Let's see... other news in the Powell household.  We've had to do numerous Dr. trips. Vision for the oldest, she needed very low prescription reading glasses. Dental for both. The oldest had a couple small cavities and got sealants. The youngest, now that's a dental nightmare. She's having dental surgery the 19th of this month. Keep her in your prayers. She also had to have a pre-op appointment before the surgery and we've gotten that out of the way. Total Dr. visits in all so far? 6 I think. I might have missed one in my counting though! That's not counting my husbands dental visits! Whew, that's enough to wear a healthy person down...just ask my mother in law who has taken us to every single visit! (Thanks Ni!) 
For an extra curricular activity for the girls they chose to do the Build and Grow program at Lowe's. They go twice a month on Saturday morning and build a project. They get a certificate and a badge to sew on their Lowe's apron. It's a great project and I was surprised at the amount of kids they have going! The girls really enjoy it and we've made this our family day. They get to spend any chore money they've earned and they get to pick where we eat for lunch. So every other Saturday they have chosen Chinese food! Good thing we all like East Palace! :) Maybe next time they'll choose Mexican, Italian, or anything else kind of food... but I doubt it! 
Anyway, the oldest is finished with her book. She's colored it and then she's read it aloud to me, all on her own. Two months ago that wouldn't have been possible, so right now I'm a very proud mama!
Until next time, stay strong, fight hard, and LIVE! Life isn't worth anything if you don't live it to your best ability! Keep fighting Dys, and have an awesome day! Oh, and here's some spoons to help you through your day!

2 comments:

Rachel Lundy said...

Haha - I love the spoons!

It's great to read an update. I'm glad you are able to talk again.

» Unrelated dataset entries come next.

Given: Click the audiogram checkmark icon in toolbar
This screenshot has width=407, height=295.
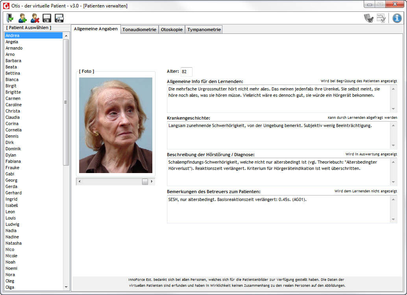Looking at the screenshot, I should click(x=381, y=18).
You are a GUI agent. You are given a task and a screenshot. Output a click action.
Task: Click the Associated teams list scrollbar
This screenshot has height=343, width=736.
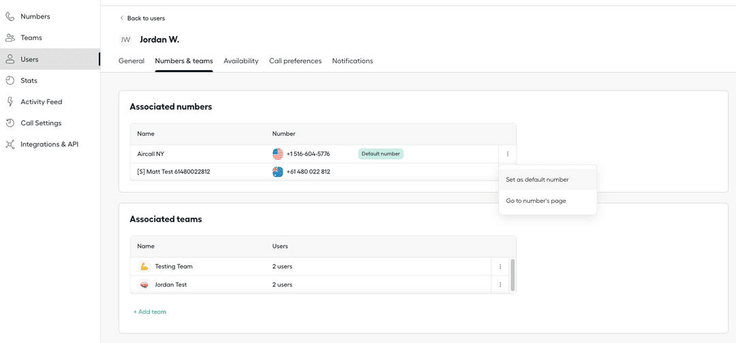[x=512, y=274]
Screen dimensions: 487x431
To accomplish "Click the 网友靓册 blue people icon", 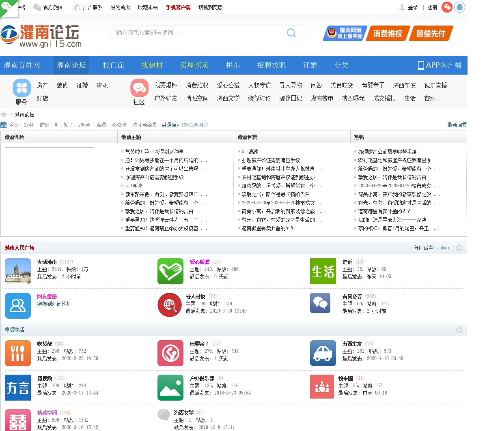I will tap(17, 306).
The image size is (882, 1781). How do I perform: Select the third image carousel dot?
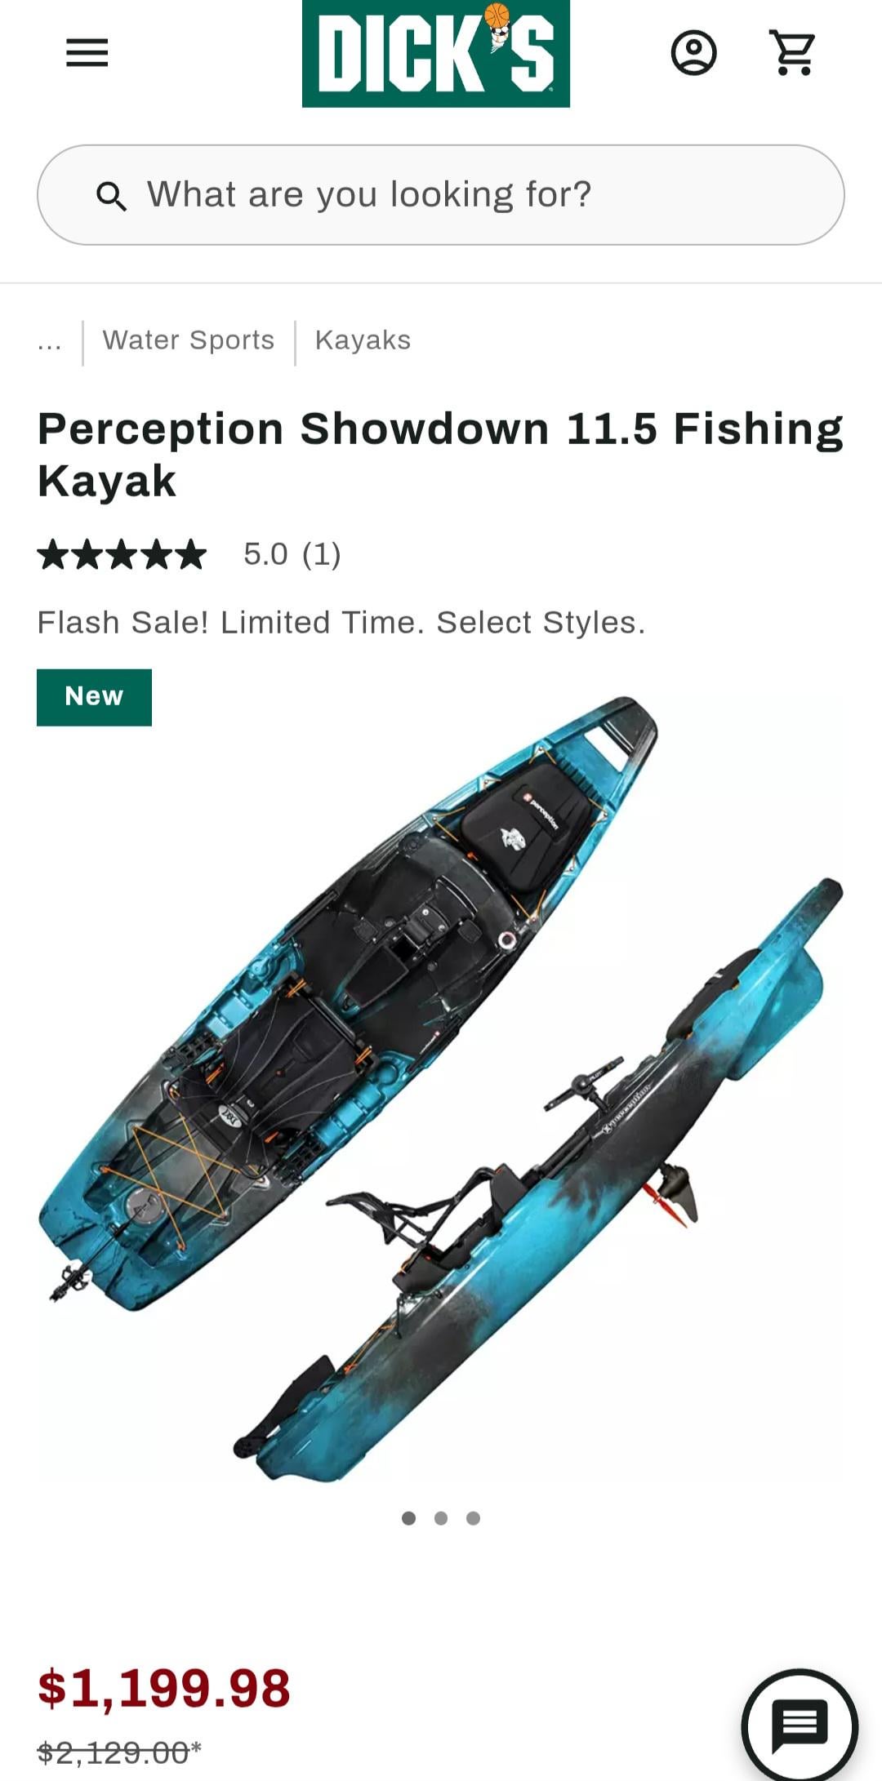(x=473, y=1518)
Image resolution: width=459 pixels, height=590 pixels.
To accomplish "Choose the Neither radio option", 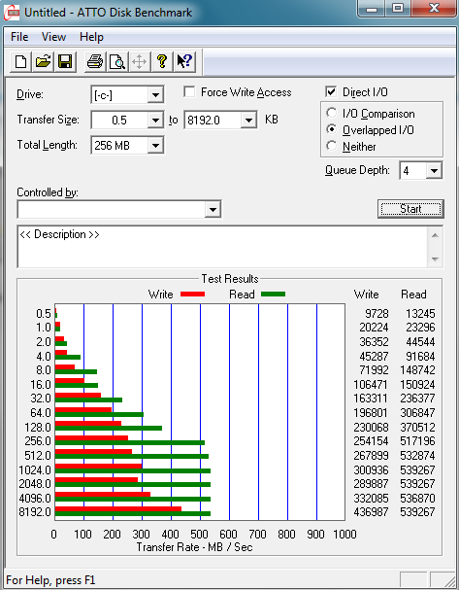I will click(x=331, y=146).
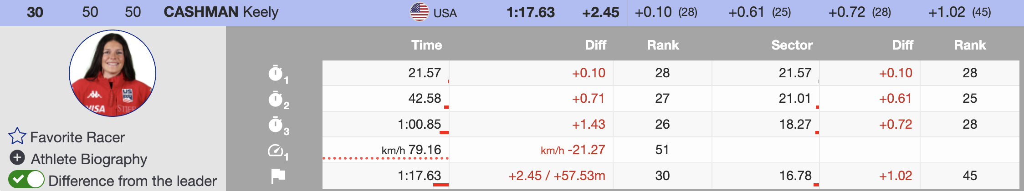This screenshot has width=1024, height=191.
Task: Click the second intermediate stopwatch icon
Action: [x=276, y=99]
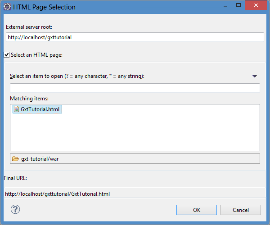Click the Select an HTML page label
This screenshot has height=225, width=270.
tap(36, 55)
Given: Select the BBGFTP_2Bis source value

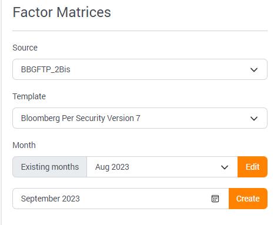Looking at the screenshot, I should [45, 69].
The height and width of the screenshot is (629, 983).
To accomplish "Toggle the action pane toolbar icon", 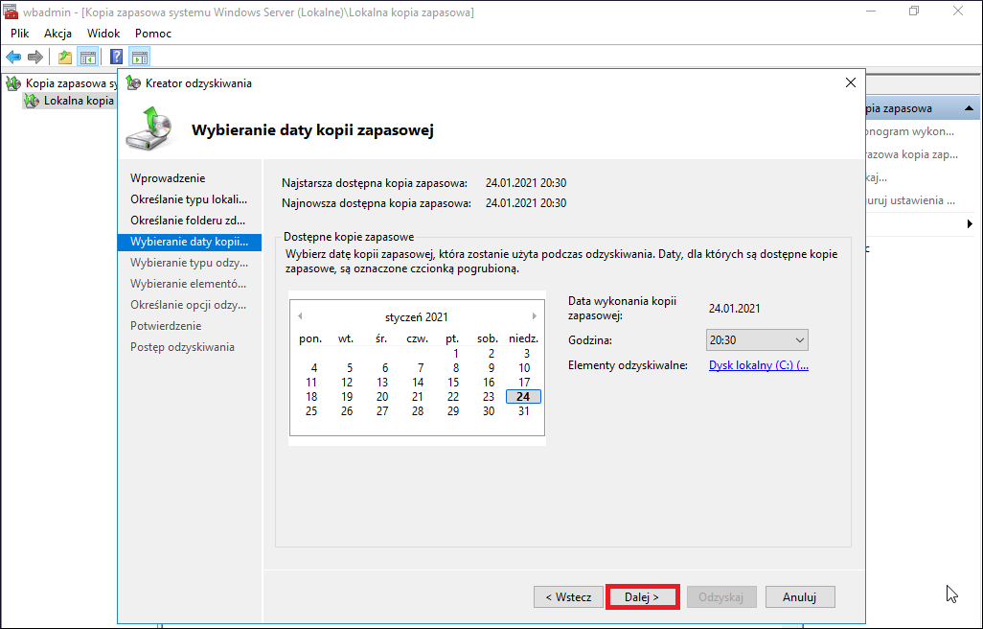I will click(139, 58).
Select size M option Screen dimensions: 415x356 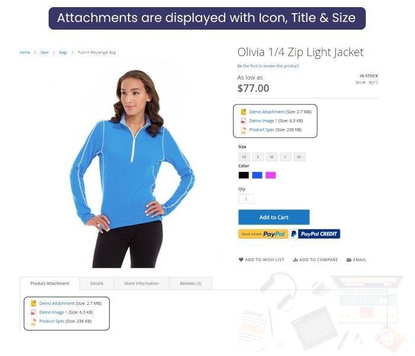click(272, 157)
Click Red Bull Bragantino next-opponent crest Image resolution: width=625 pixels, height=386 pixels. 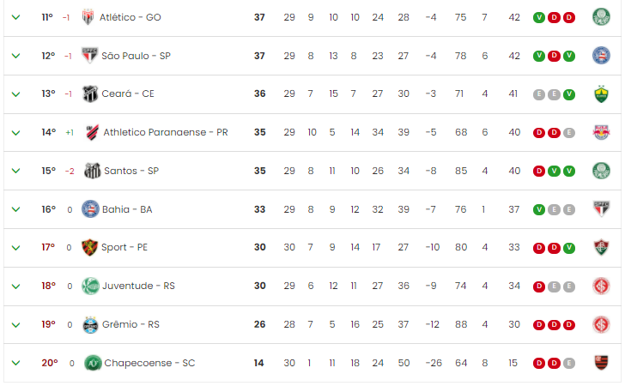pyautogui.click(x=601, y=132)
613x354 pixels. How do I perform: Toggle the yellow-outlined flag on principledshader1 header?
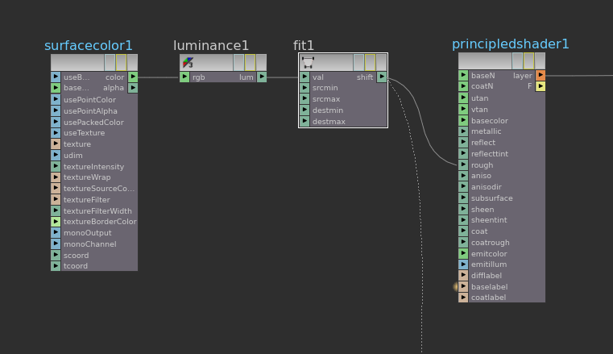(x=528, y=61)
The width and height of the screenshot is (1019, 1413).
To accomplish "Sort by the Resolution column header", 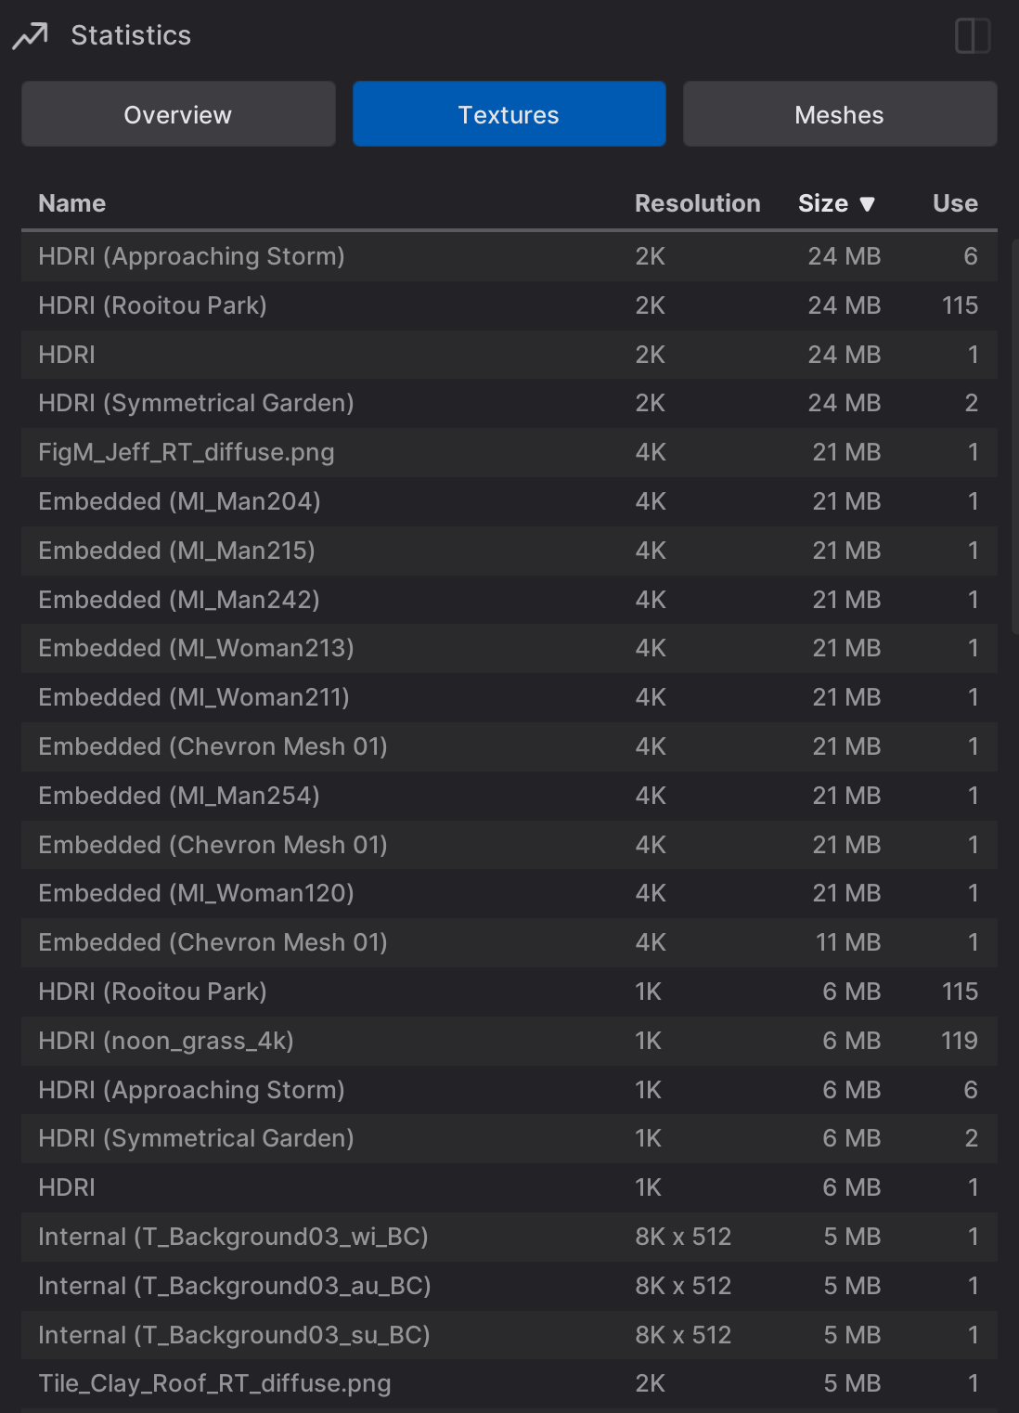I will (x=697, y=203).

I hope that homeschooling will continue to go well for you. You are such an encouragement to me in my homeschooling journey.

Rachel

Spinal Patients said...

We are DARING to speak out about what it can be like to actually live with dysautonomia and have to put up with all the ignorance and misunderstanding about it. Dysautonomia Awareness is Rarely Experienced outside of the circle of people who are suffering with it. If we can work together to get the word out, to get the medical professionals to take notice, to help our friends and loved ones to understand what it’s like for us, then Dysautonomia Awareness can be Really Experienced.